In 870, the Christian hierarchs of Bulgaria took part in the Fourth Council of Constantinople, and the council granted the Bulgarian Orthodox Church the status of an autonomous archbishopric under the Patriarchate of Constantinople, from which it obtained its first primate, clergy and theological books.[7] In 919, the Bulgarian khan Simeon adopted the new title "tsar of the Bulgarians and the Romans" (tsar was an adapted form of the Latin title caesar; the change reflected an ideal acquisition of the Roman imperial tradition) and heightened the Bulgarian Orthodox Church to the status of autocephalous patriarchate, independent from the Patriarchate of Constantinople.[7] Sixteen years before, in 893, an ecclesiastical council decided to switch to Old Church Slavonic (Old Bulgarian) as the liturgical language, and in the meanwhile the Cyrillic alphabet was developed for writing the Slavic language; such changes protected the Bulgarians from Hellenisation, and ultimately would have been fundamental for the later history of part of the Slavic peoples.[7] In 927, the autocephaly of the Bulgarian Orthodox Church was recognised by the Patriarchate of Constantinople.[7]

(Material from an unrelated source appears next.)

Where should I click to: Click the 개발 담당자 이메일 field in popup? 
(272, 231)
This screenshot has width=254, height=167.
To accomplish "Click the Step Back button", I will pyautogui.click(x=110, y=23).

The emerging Bulgarian Orthodox Church retained many elements of pre-Christian paganisms.[7] Moreover, since the 10th century Bulgarian Christianity was deeply characterised by the Gnostic doctrine of Bogomilism, developed in Bulgaria itself by the priest Bogomil, as well as by the ascetic doctrine of Hesychasm.[8] Both Bogomilism and Hesychasm were highly spiritual, mystical and meditative doctrines and practices, favouring the inner (esoteric) path to God and organised around monasticism, but while the former was dualistic, with an accentuated distinction between spirit and matter, the latter was monistic and spread to Bulgaria largely as a reaction to the former.[8]

14th–19th century — Ottoman Bulgaria[edit]

In 1396, the disintegrating potentates of the Second Bulgarian Empire (1185–1396) were conquered by the Ottoman Empire, a Turkish empire whose official religion was Islam, specifically Sunnism.[9] In Ottoman Bulgaria (1396–1878), like elsewhere in the Ottoman Empire, populations were classified according to the millet (approximately "religious nation") system by religion rather than by ethnicity, and therefore Bulgarian Orthodox Christians were grouped together with Orthodox Christians of other ethnicities in the so-called Rum Millet ("Roman Nation"), all under the jurisdiction of the Patriarchate of Constantinople — therefore, the Bulgarian Orthodox Church lost its autocephaly.[10]

When the Ottoman Muslims conquered Bulgaria they initially sought to suppress Christianity by destroying many churches and monasteries and turning other ones into mosques.[10] Many Bulgarian Orthodox priests either perished or fled to other countries, while the Bulgarian Orthodox population was subjected to special taxes and obligations (the status of dhimmi), but was not forced to convert to Islam.[10] Forced conversion of Bulgarian Orthodox Christians to Islam was sporadic (and sometimes those who refused to convert where executed, and were later canonised as New Martyrs by the Bulgarian Orthodox Church), while there were cases of spontaneous mass and individual conversions to the new rulers' religion.[10] Gnosticism was not recognised under the new rule, so that most Bogomils converted to Islam, while most Paulicians became Roman Catholics (Banat Bulgarians).[10]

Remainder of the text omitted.